No, it is not. It is supposed to be protected from the government punishing you over it, any other requirements are purely made up.

> There's also an intermingling of private and public sphere, and firing someone for private legal behavior because some internet hive mind started a smear campaign also should not be lawful

So you would use the power of the state to suppress speech in the name of free speech? I don’t think you’ve thought through the long term consequences of this.

2 comments

>No, it is not. It is supposed to be protected from the government punishing you over it, any other requirements are purely made up.

The United States has an unusually robust legal protection of free speech in its constitution. It is the case that this only protects citizens from the state, and any other protections people imagine it provides are, as you state, 'purely made up.'

Even so, the First Amendment is based on a prior ethos of the value of free speech.
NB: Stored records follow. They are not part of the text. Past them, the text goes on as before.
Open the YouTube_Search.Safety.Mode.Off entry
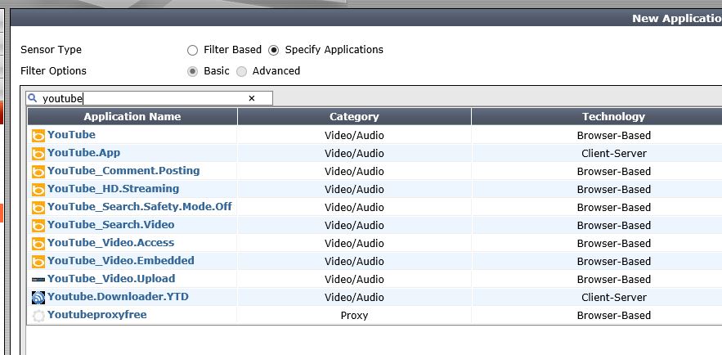Image resolution: width=722 pixels, height=355 pixels. [x=140, y=207]
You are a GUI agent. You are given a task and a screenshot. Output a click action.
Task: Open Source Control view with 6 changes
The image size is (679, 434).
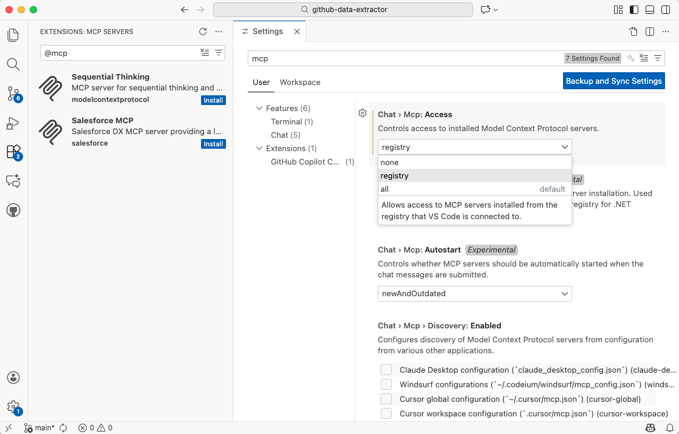point(13,93)
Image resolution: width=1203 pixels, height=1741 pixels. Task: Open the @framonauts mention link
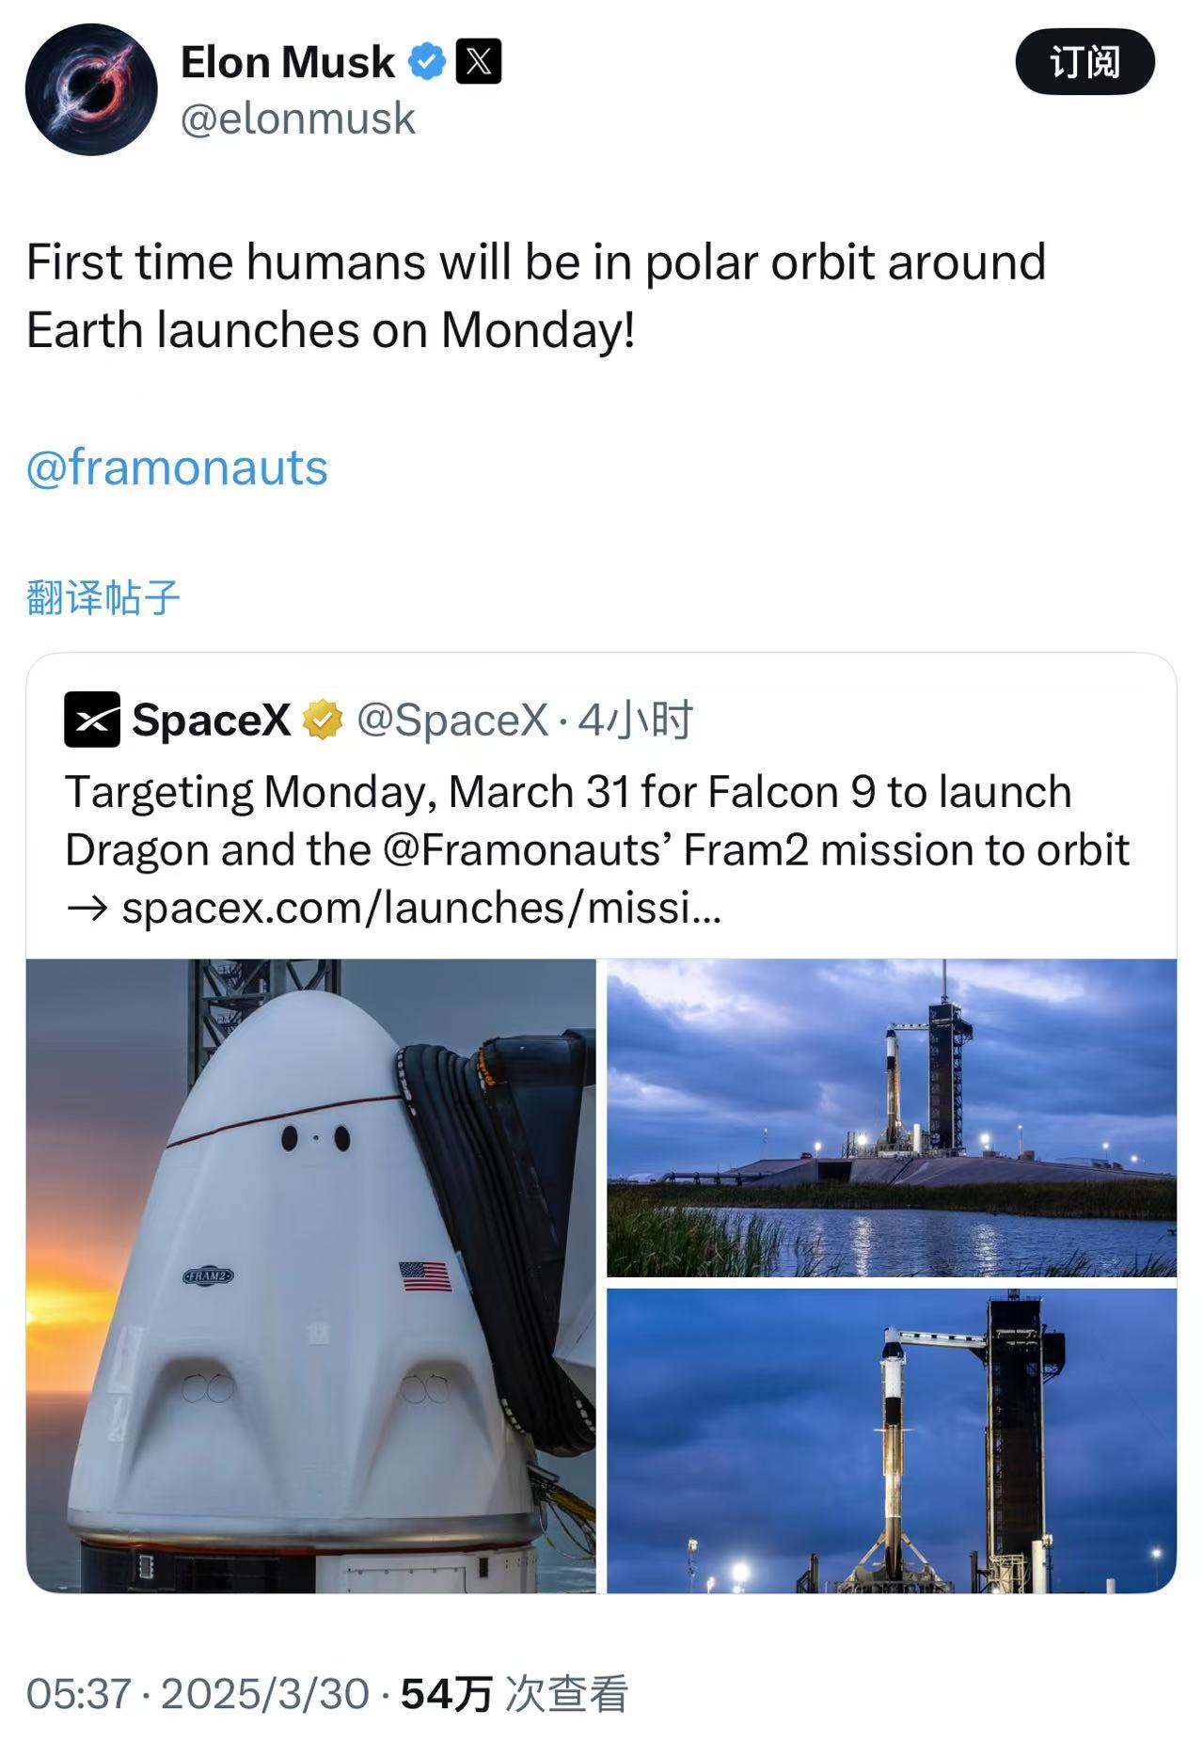(x=177, y=467)
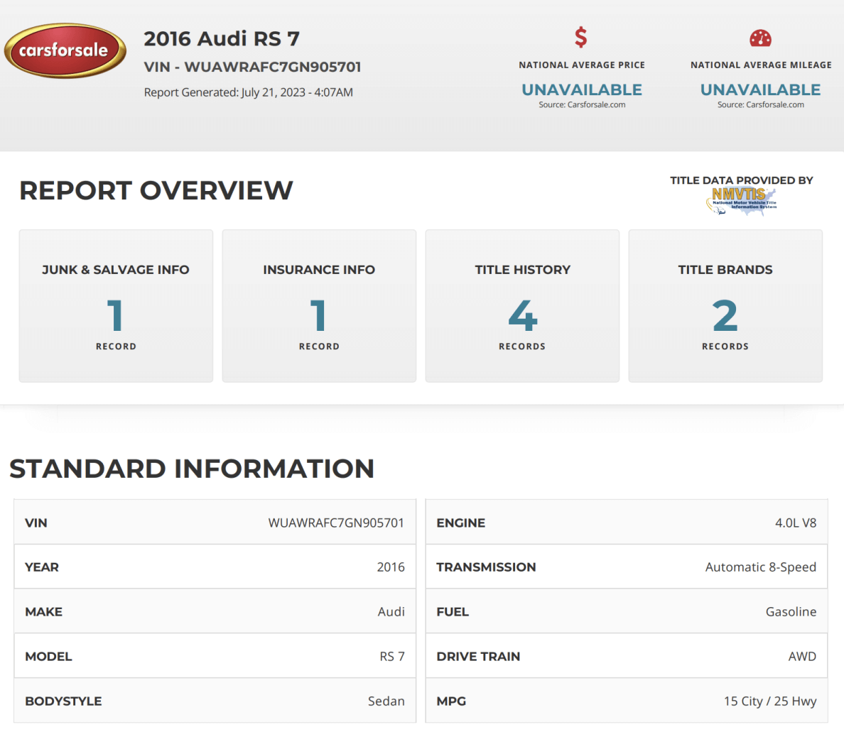Click the red speedometer mileage icon
The image size is (844, 754).
(760, 39)
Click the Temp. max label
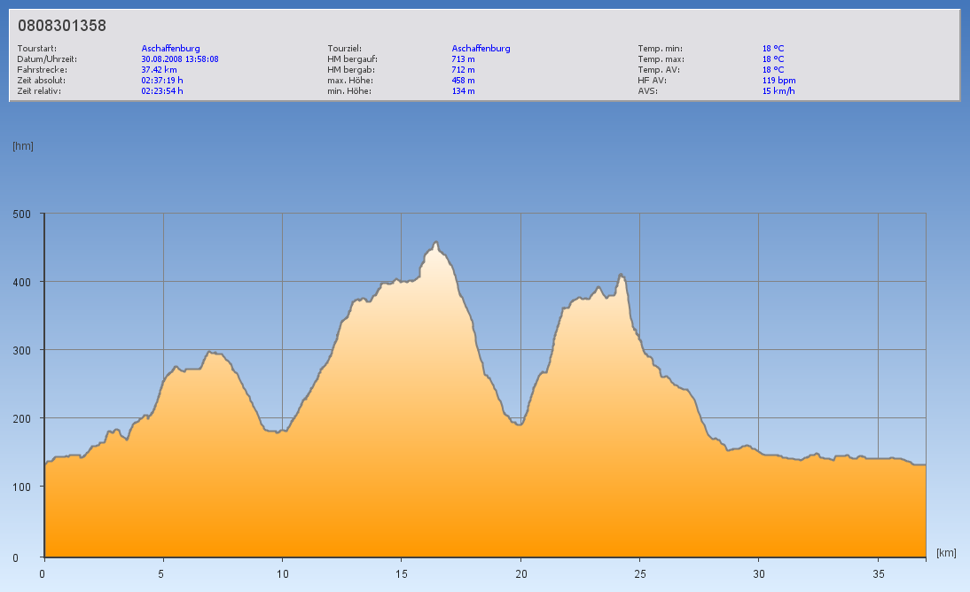Image resolution: width=970 pixels, height=592 pixels. pos(661,59)
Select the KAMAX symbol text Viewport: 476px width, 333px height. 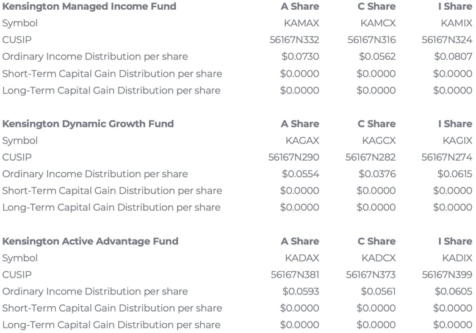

The philosopher, J.S. Mill, in his impassioned defense of freedom of speech saw both government and private actions as being threats to free speech, and advocated protections against both.

There is an adage which has been much repeated in recent years that freedom of speech does not imply freedom from consequences. That depends on what those 'consequences' are. One may disagree, argue back, or even block a person with whom you disagree, but it crosses a line when you respond by trying to destroy a person whose views you reject.

> any other requirements are purely made up.

Protection from the government punishing you over political speech is "purely made up" as well. All laws in all countries are "purely made up", humans made them so.

It’s fairly obvious from the context that we’re talking about the American tradition of free speech, and the jurisprudence around it. So in this case “made up” means “there is no case law to support your assertion about how the principle of free speech should work in American law”. I find an attempt to assert that all laws are made up kind of lazy side stepping of bother the issue at hand and kind of annoying.

Furthermore, even if one just decides to YOLO a few centuries of American jurisprudence on the matter, one will quickly find oneself either advocating for authoritarianism, or recreating our existing speech system from scratch. Those are the only two logical outcomes that can come from an assertion that one parties speech should be suppressed in order to “protect” (promote, imho) the speech of another group.

> It’s fairly obvious

But why? Do people from other countries deserve to have their digital pasts weaponized? That was absolutely not obvious to me.

> But why?

Because the top article is a NYT article, and this forum is largely American in composition. There are interesting discussions about free speech rights in other countries, but in this case it’s reasonable to assume an American context.

> Do people from other countries deserve to have their digital pasts weaponized

I’ll remind you that presuming good faith is a rule here, this is a nakedly bad faith interpretation of what I said.